The Christian Walk: Reflection 1

The Human Soul:

The value of the Human Soul was brought to our attention by Christ Himself in the parable of the rich farmer (Luke 12:16-31). In it Christ pointed out how precious the human soul is in the sight of God. If we could see how precious the human soul is as Christ sees it, our ministry could approach the effectiveness of Christ, says Phillips Brooks in his selected sermons (1835-1893).

May the souls of men always be more precious to us as we come nearer to Christ and see them more perfectly as He does. No one can ask any better blessing on any ministry that that. The ministry of D. L. Moody was effective and forceful as an evangelist and soul winner due largely to his love for Christ and proper view of the human soul. He had a tremendous burden for the lost and a willingness to do whatever God asked him. This is the point at which a person sees the true value of the human soul just as Christ sees it.

Then comes the true words of Henry Varley quoted often by D. L. Moody thus: “The world has yet to see what God can do with and for and through and in a man who is fully and wholly consecrated.”

Preaching:

One of the definitions of preaching is that it is the communication of divine truth through human personality.
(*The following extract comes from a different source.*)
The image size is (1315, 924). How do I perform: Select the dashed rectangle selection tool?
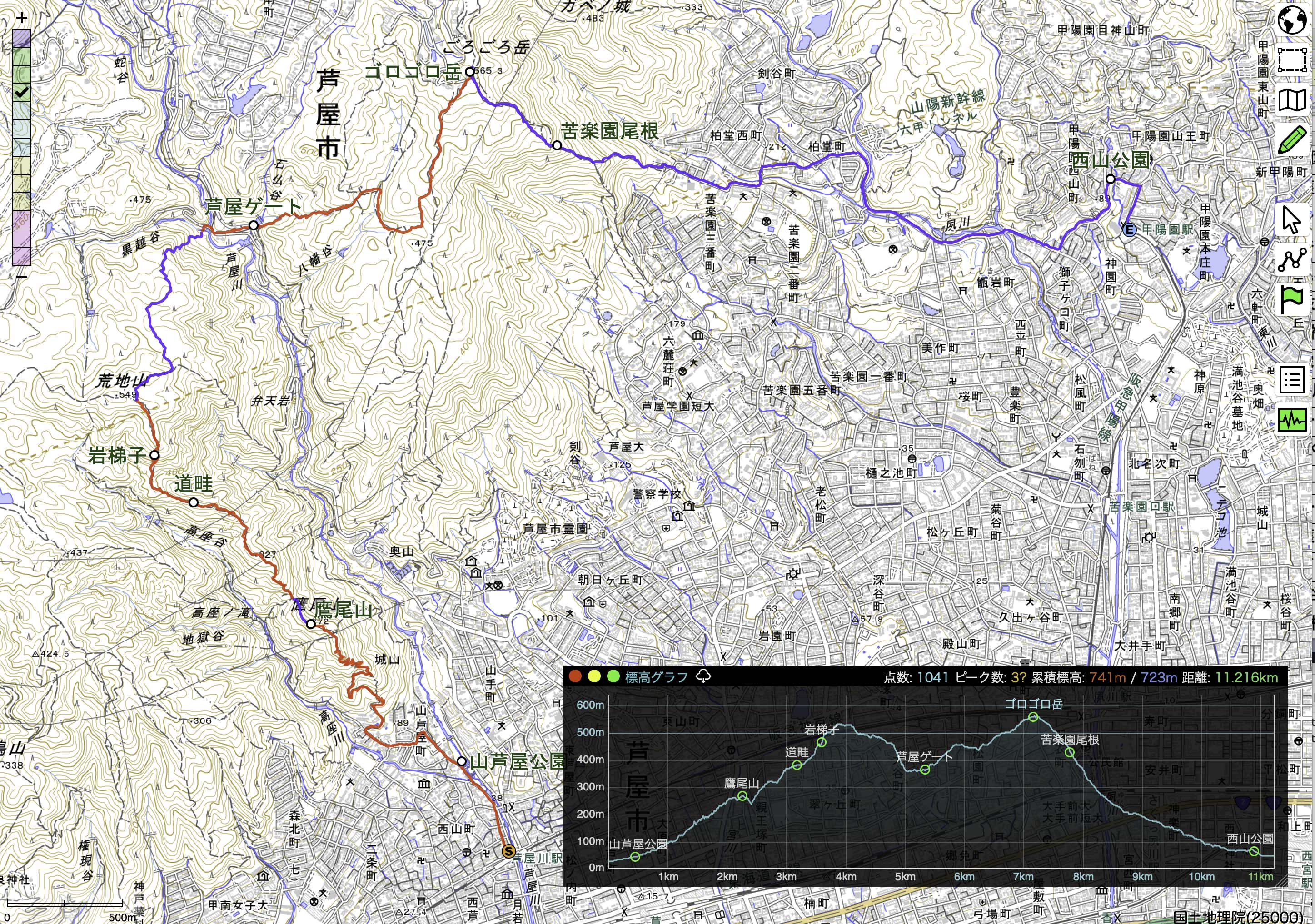click(x=1292, y=60)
The divine truth never changes, but human personality does. This explains why two preachers can take the same text and develop two different sermons, and why the same preacher can preach often from the same scripture passage and always discover something fresh. It must come through his character, his affections, his whole intellectual and mental being. This means, of course, that the preparation for ministry is nothing less than the making of the man.
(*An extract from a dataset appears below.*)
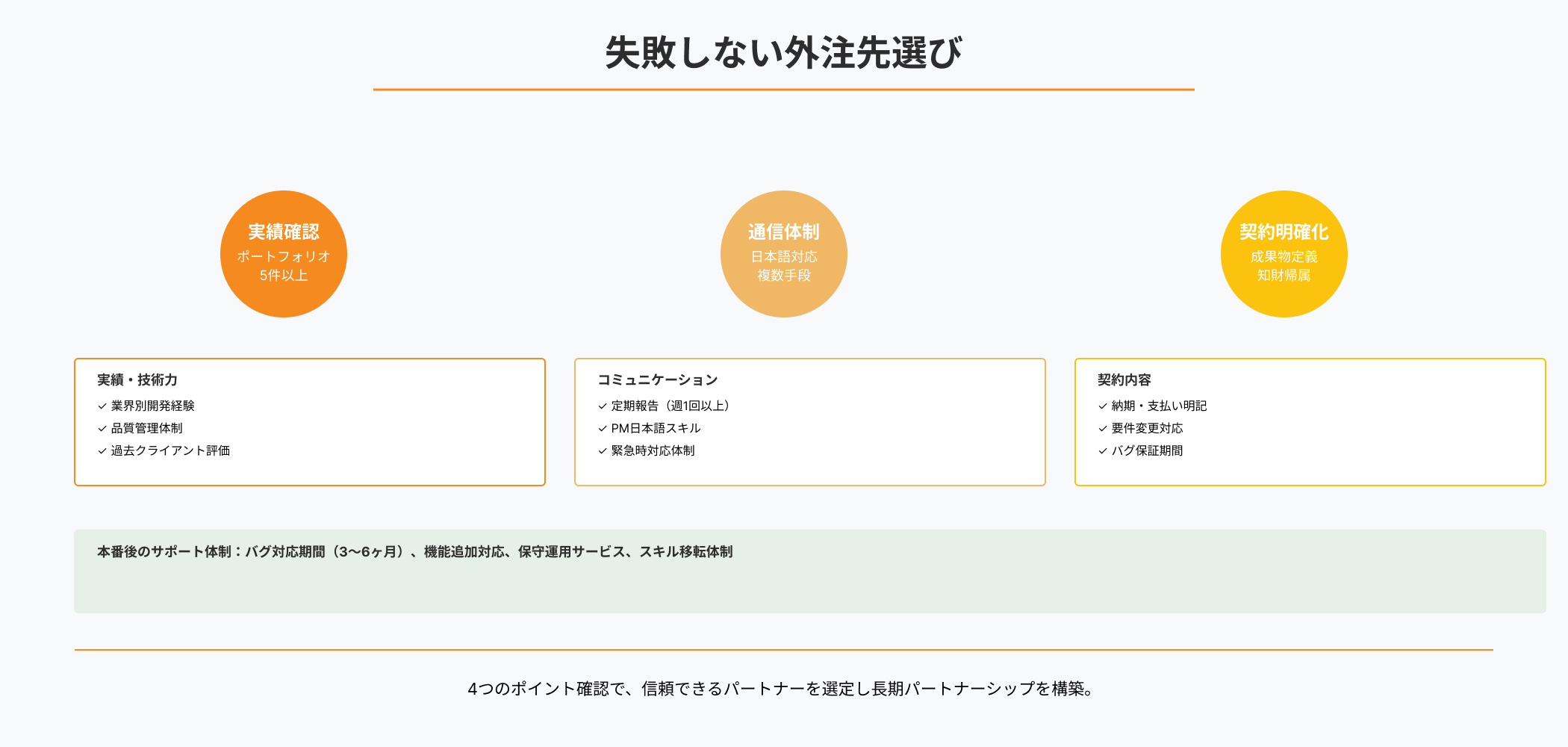Click the 通信体制 circle badge
The height and width of the screenshot is (747, 1568).
click(x=784, y=254)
The preacher of truth, therefore, must be a man open to truth, all truth, no matter where it is found because truth comes only from God. It involves delivering a message which we cannot transmit until it has entered into our own experience, and we can give our own testimony of its spiritual power.

When we preach over people’s heads, it is not the fault of the character of the communication, it is the fault of the aim that makes the missing shots. Remember, in ministering to people, every message fortifies each other. Therefore, no one message should be considered alone as completing the task before us. The harvest time is not at the end of the message. We must learn to leave the results in God’s hand.